Community created through group mending of quilt

Logan Metzger

Ames residents came together as a community to mend a quilt of a local artist.

Catherine Reinhart, creator and lead artist for Collective Mending Sessions and a studio artist living and creating in Ames, leads the Collective Mending Sessions, a series of socially engaged workshops centered on collectively mending a discarded quilt.

Wednesday’s session took place at Reliable Street, which is a nonprofit arts organization located in Ames seeking to engage the community through the arts. Located inside a grain elevator, Reliable Street houses Lockwood Cafe and a gallery.

The event featured a table covered with a singular quilt of a variety of colors, mainly red and blue, situated in a room off the main area of the Lockwood Cafe. Around it, attendees gathered, stitching different patterns into the colorful quilt while conversing with one another, building community.

Reinhart said the blue, underlying colors of the quilt that the community works on is actually the original quilt, while the red part is something more special.

“The red parts are pieces I cut out from an older project,” Reinhart said. “It was my thesis project, and I cut the project up. […] My thesis was a large-scale textile installation that was site-specific, and it was never again going to be shown, so I had all this yardage that I made.”

But before the red parts of the current quilt were added, Reinhart started with a regular quilt.

“This project started with a quilt that was mine when I was a teenager,” Reinhart said. “I used and abused it and told my mother to throw it away when I went off to college at Iowa State.
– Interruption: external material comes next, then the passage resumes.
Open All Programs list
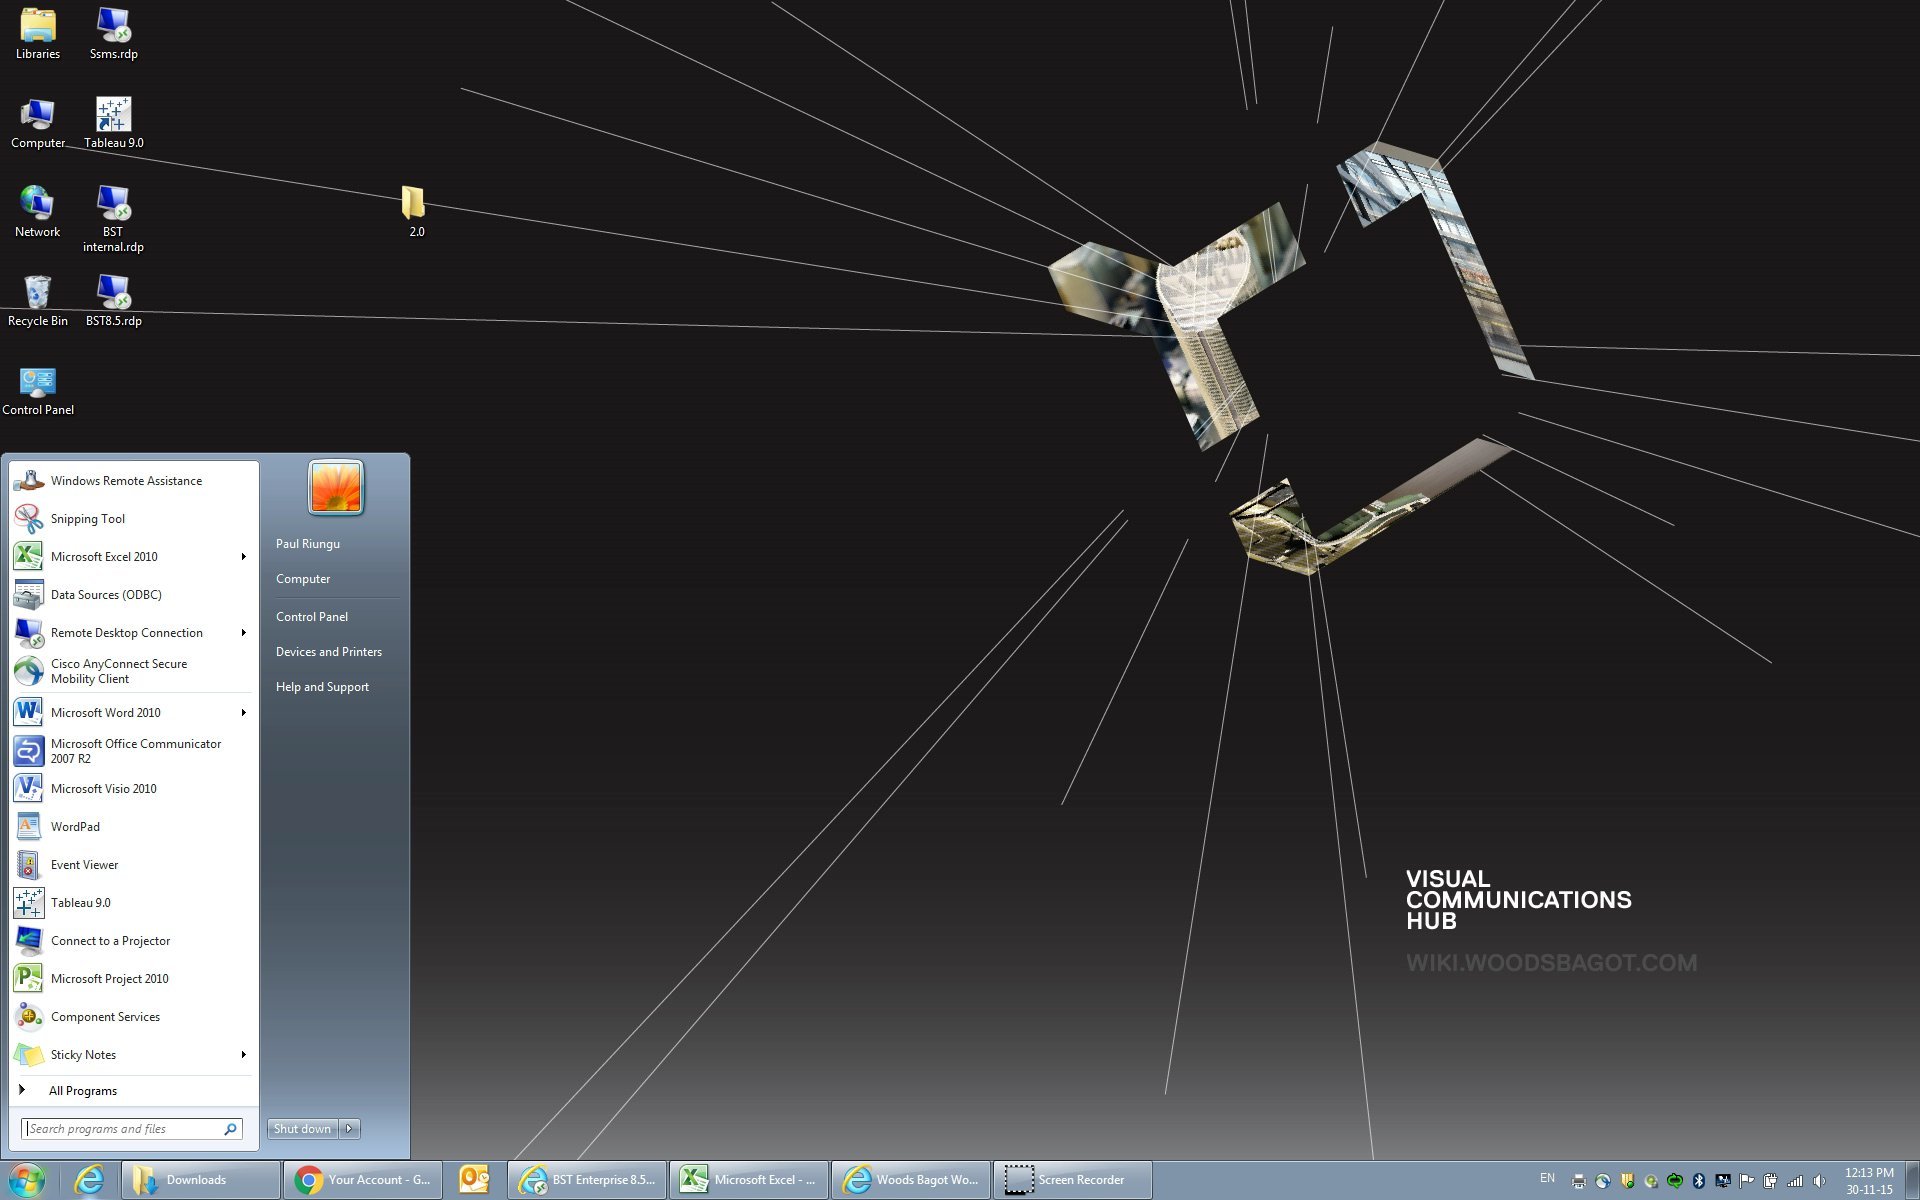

She did not because she is a wiser woman than me, and about two years ago, she gave it back to me.”

After gaining the quilt back, Reinhart said she started to stitch on it, and she wanted to repair it.

“It was in shreds, it was in tatters, and I knew I needed to mend it, to repair it and that that was important work,” Reinhart said. “I started to do that alone in my studio, and I found that I just couldn’t. It was a heavy art object, emotionally heavy.”

From there, she decided she needed to do this work with other people; this is when she created “Collective Mending Sessions.”

“I am a fiber artist. I have all these hand skills; I know how to stitch, I’m teaching myself how to mend,” Reinhart said. “I can teach people how to do that, and we can work on it together and sort of build community together through the stitching and just through good conversations of metaphors of mending and just working together, building community through a shared task.”

Reinhart received a grant from the Iowa Arts Council to do this project. The council pays for supplies, marketing materials and one session per month for the series. She said she has been doing this series for around a year now, with one a month.

“The session this month is supported through the #WomenKnowStuffToo series,” Reinhart said. “So this month, it is in conjunction with the series and Women’s History Month, and the month of March in the textile world is ‘Mend March,’ so it’s not only celebrating women’s handwork and the history of women making art but people all around the world are also focusing on repairing textiles.”

Additional dates, from 10 a.m. to 1 p.m., are March 11, 18 and 25 at Reliable Street. Sessions last two to three hours, and all skill levels invited. All workshops are free and open to the public. Registration is encouraged.

This program is part of a series anchored by the reACT art exhibition titled #WomenKnowStuffToo, which is open from March 2 through April 3 in the Reiman Gallery of the Christian Petersen Art Museum in Morrill Hall. The purpose is to engage community members in an ongoing conversation celebrating women artists and makers, as well as their impact on the arts and expertise in the field.